El sacerdote grita, según sus posibilidades, las primeras palabras de la misa. A su alrededor se mueve un grupo vivo y desnivelado de acólitos, algunos más inquietos, otros tranquilos, con pantalones de mil colores debajo de un roquete que llega hasta las rodillas.

Delante, en las primeras filas, está una muchedumbre de niños. Miran hacia delante, o litigan con el de al lado. Detrás, algunas señoras intentan poner orden entre los más pequeños.

Más atrás, las bancas se llenan con ancianos y adultos, ricos y pobres. Hay quien lleva vestidos limpios, otros ropa pobre, tal vez sucia. No falta alguna señora que lleva en brazos un niño pequeño que alegrará la misa con sus llantos y sus gritos. O algunos niños que no quisieron ir delante para quedarse con sus padres. O unos novios que pasan casi toda la misa hablándose al oído.

Más atrás, un grupo de jóvenes, y otras veces de adultos (casi siempre varones) se aprieta junto a la entrada. Miran aquí y allá, mientras la puerta se abre, se cierra, vuelve a abrirse, vuelve a cerrarse, cuando a alguien se le ocurre entrar para ver al párroco, para saludar a un amigo que está en la iglesia, o para ver si ya acabó la homilía.

Incluso alguna vez entra un perro que se pasea, con un ritmo entre confundido y simpático, sobre el mármol que cubre el suelo de una de las naves laterales...

Así son las misas de algunos rincones de nuestra tierra. Habrá quien se asome a este panorama con algo de desprecio. Otros verán este cuadro rico, dinámico, confuso, con curiosidad, sin entender exactamente de qué se trata: no entienden lo que es la misa, ni saben que allí se mezcla lo humano y lo divino con una naturalidad tal que permite lo más elevado del pensamiento teológico (en homilías que pocos entienden) y lo más humano de un niño pequeño que da vueltas con su hermanita mientras busca dónde están sus papás...

Así son tantas misas. Se parecen mucho a la muchedumbre de hombres y mujeres que seguían a Cristo. Instruidos e incultos, ricos y pobres, pecadores y fariseos de primera división. Todos estuvieron con Jesús, como ahora todos pueden entrar en la iglesia, cada domingo, para ir a misa.

Jesús, hoy como ayer, acoge a todos, invita a todos a estar cerca de sí. A cada uno le dice (si abre los oídos del corazón) la palabra justa, el consejo adecuado. Tal vez una reprimenda para dejar un pecado de avaricia, de lujuria o de soberbia. Tal vez un “no te preocupes, deja ese escrúpulo, olvida lo ya perdonado” a quien vive bajo la angustia y la pena de su pasado.

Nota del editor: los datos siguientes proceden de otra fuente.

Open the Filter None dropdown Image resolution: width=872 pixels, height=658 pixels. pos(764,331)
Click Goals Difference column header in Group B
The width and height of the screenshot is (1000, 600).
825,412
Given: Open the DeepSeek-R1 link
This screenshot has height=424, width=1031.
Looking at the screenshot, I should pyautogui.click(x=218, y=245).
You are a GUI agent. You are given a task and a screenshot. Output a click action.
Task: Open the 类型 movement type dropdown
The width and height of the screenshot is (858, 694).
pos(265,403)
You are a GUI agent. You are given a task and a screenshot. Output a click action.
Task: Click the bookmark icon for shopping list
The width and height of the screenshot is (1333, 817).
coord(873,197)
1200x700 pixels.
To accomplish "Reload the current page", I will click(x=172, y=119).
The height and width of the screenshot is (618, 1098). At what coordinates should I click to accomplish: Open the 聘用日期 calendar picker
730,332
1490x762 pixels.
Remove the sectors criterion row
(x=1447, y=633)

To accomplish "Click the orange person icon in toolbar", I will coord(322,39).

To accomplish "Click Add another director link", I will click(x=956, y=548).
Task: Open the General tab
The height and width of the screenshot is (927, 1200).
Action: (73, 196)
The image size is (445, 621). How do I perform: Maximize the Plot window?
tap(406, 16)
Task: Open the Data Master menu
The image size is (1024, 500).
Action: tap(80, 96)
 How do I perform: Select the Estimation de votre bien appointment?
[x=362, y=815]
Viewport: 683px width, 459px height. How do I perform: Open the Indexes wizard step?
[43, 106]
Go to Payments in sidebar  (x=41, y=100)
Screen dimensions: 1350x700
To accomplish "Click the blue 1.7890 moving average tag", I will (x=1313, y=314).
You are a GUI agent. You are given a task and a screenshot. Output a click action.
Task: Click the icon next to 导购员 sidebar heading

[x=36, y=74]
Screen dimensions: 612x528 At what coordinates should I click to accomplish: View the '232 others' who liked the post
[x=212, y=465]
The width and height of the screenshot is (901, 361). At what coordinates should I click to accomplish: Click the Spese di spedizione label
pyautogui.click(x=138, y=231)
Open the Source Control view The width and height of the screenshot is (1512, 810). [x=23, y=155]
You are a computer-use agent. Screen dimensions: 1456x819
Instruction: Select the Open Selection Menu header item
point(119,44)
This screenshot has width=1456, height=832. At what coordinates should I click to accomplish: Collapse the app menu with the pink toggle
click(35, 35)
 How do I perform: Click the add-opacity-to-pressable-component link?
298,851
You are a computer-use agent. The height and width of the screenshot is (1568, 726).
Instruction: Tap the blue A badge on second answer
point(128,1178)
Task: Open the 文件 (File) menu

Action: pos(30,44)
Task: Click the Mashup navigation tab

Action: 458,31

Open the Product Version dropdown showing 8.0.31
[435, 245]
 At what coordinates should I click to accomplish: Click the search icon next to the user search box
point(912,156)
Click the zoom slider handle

Mira a todos con cariño. Jesús no vino a condenar, sino a salvar. También al señor que observa a cada rato el reloj durante la homilía. También a la señora que se abanica mientras envidia a su vecina de banca. También a ese muchacho o a esa muchacha que, de rodillas, han prometido dejarlo todo para darse a Dios, para seguir al Maestro donde Él quiera, como misioneros, como contemplativos, como voluntarios entre los pobres y los enfermos.

Todos caben en la iglesia. Es la casa de Dios y la casa de los hombres. Es tu casa y la mía. Allí nos espera, cada domingo, y siempre que lo queramos, ese Jesús que dijo: “Venid a venid todos... Yo estoy con vosotros todos los días, hasta el fin del mundo”.